TASK TO CARRY OUT> Copy everything from the line containing "Where should I" down to the end of the records, substituting "drysuit" for "wetsuit" and leaving all else unchanged. Omit the pictures.

SOURCE MATERIAL>

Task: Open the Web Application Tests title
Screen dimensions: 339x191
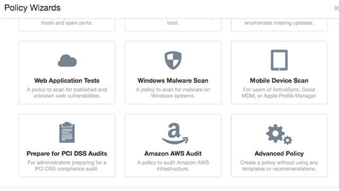Action: click(67, 81)
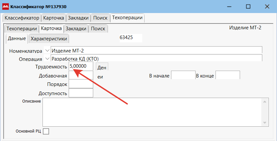Focus the Добавочная input field
The image size is (277, 141).
[x=81, y=75]
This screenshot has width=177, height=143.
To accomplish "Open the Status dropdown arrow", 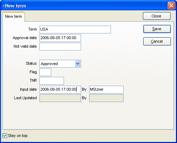I will pyautogui.click(x=77, y=64).
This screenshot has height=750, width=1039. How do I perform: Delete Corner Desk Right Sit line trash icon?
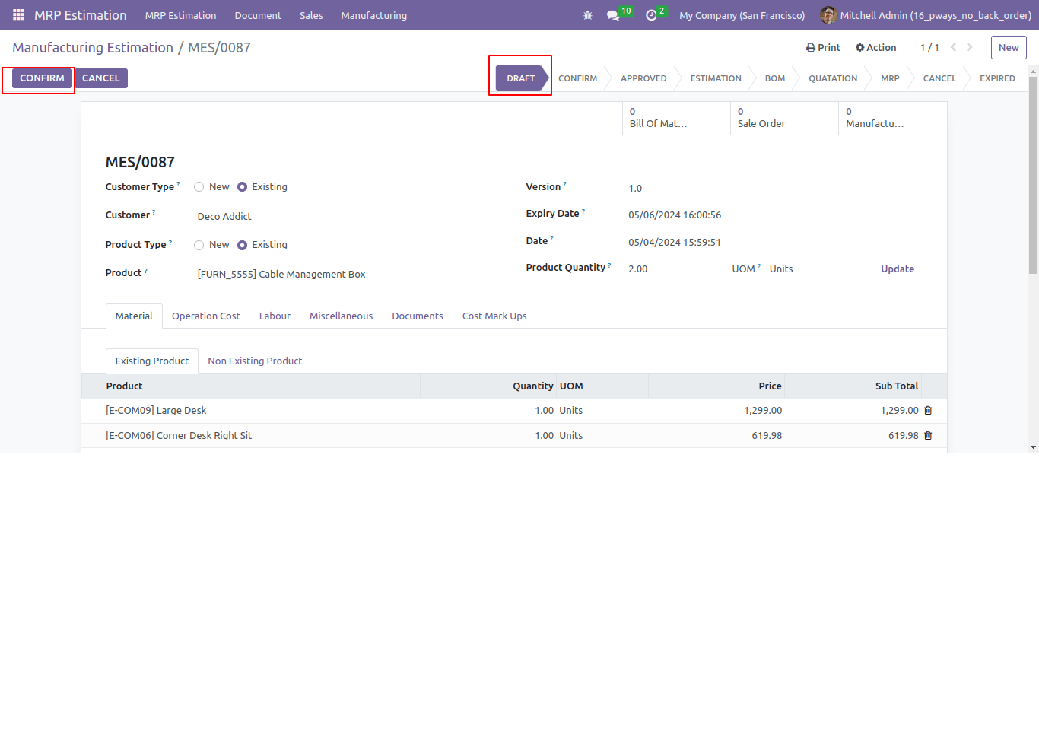(928, 436)
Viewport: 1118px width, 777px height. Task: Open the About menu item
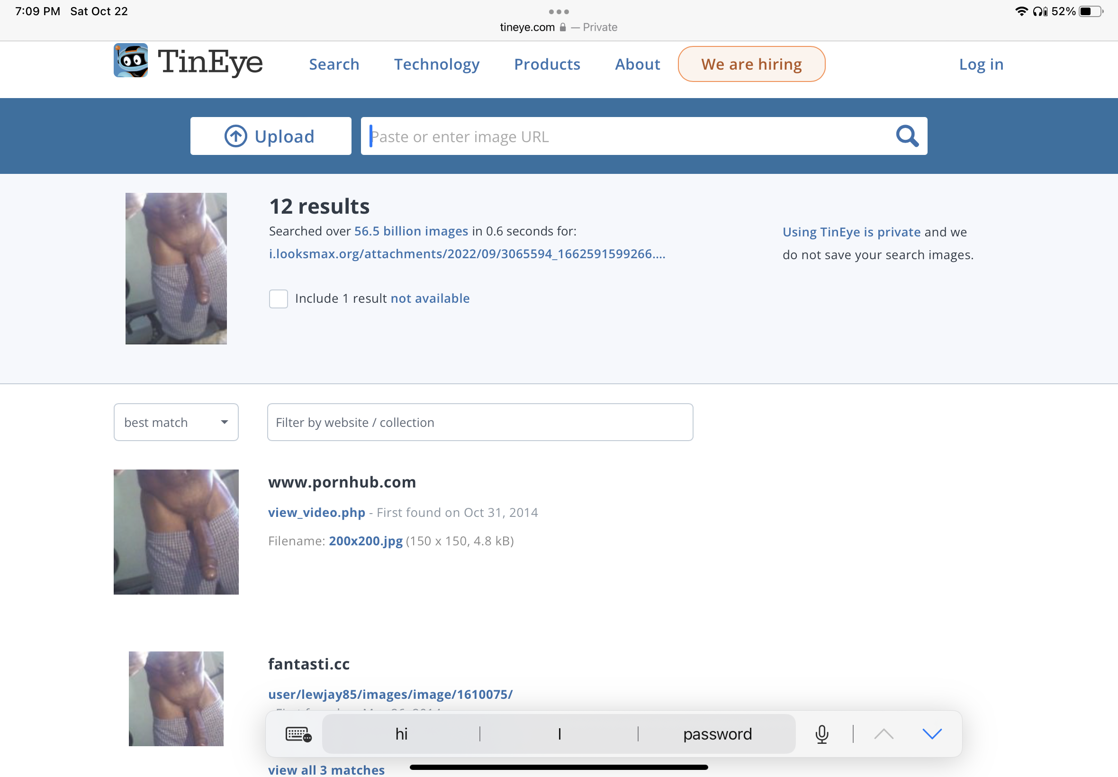tap(637, 64)
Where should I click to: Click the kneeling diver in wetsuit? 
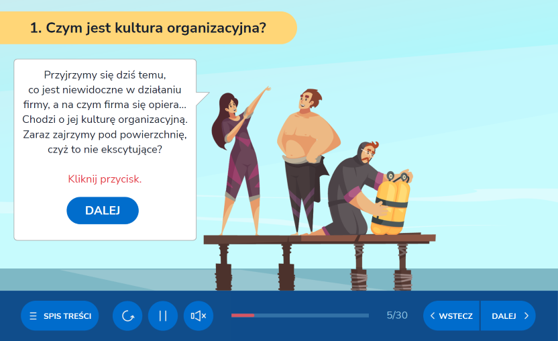pos(352,191)
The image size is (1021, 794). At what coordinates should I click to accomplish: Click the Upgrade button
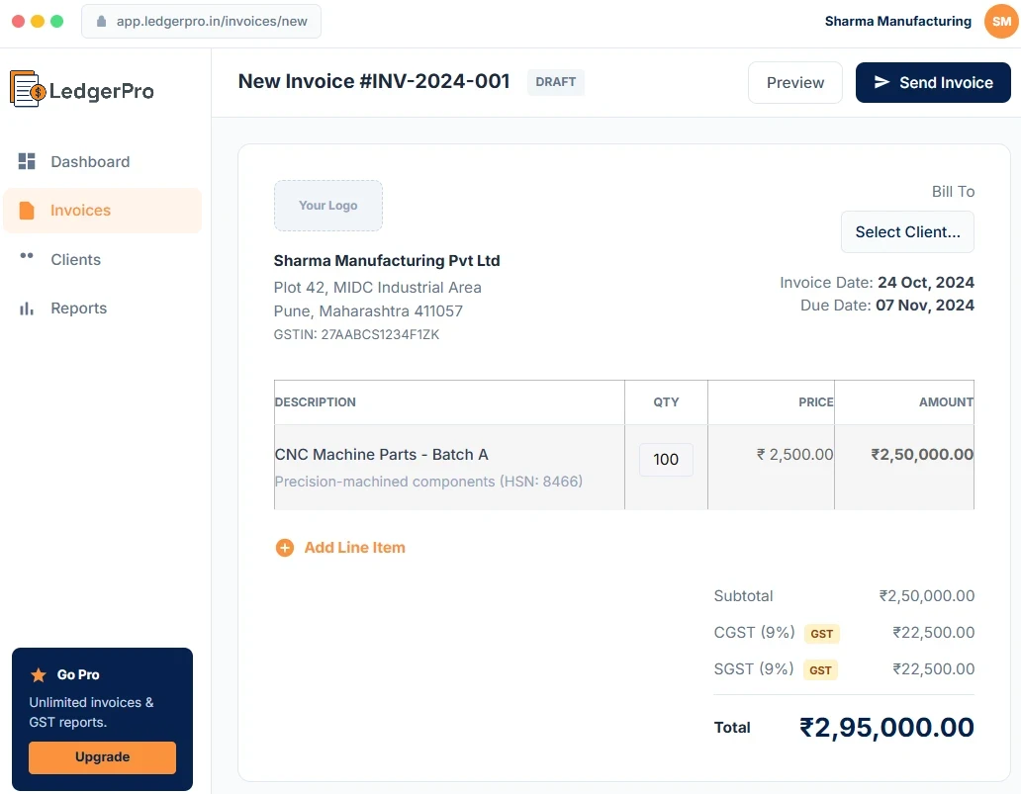pos(102,757)
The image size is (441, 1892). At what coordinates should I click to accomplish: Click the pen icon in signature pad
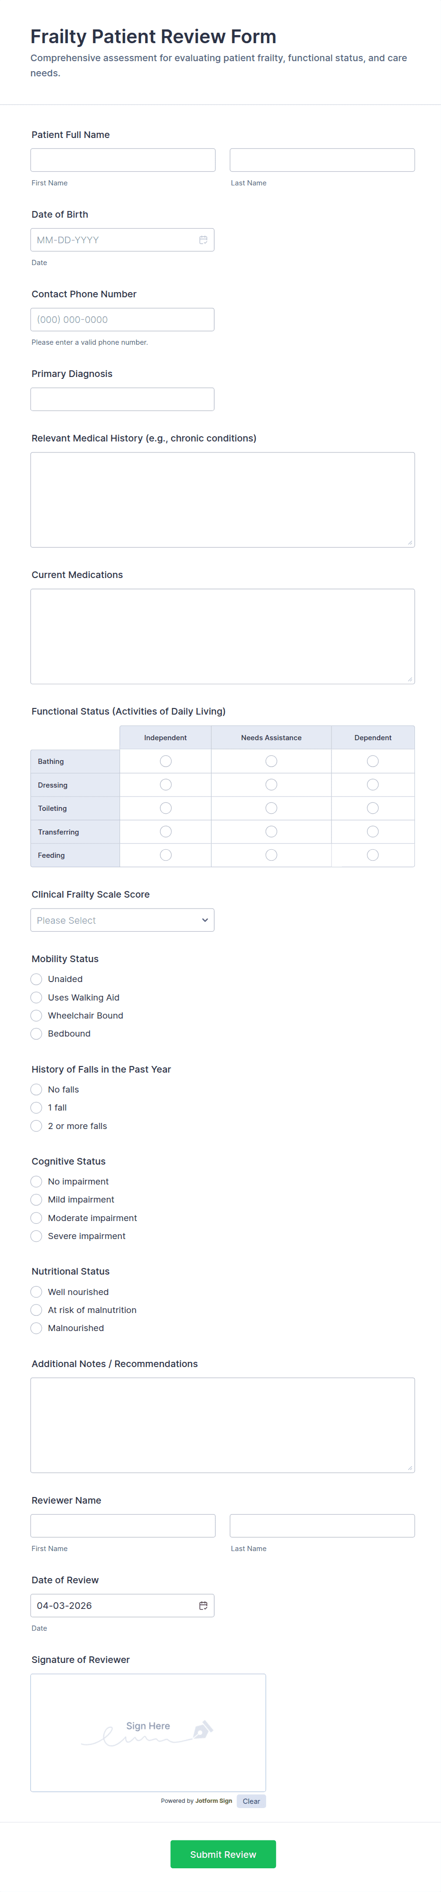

RESULT>
Where should I click to: Click the kneeling diver in drysuit? 
pos(352,191)
The image size is (1021, 794). At what coordinates should I click to accomplish: Click the Upgrade button
pos(102,757)
The image size is (441, 1892). At what coordinates should I click to accomplish: Click the pen icon in signature pad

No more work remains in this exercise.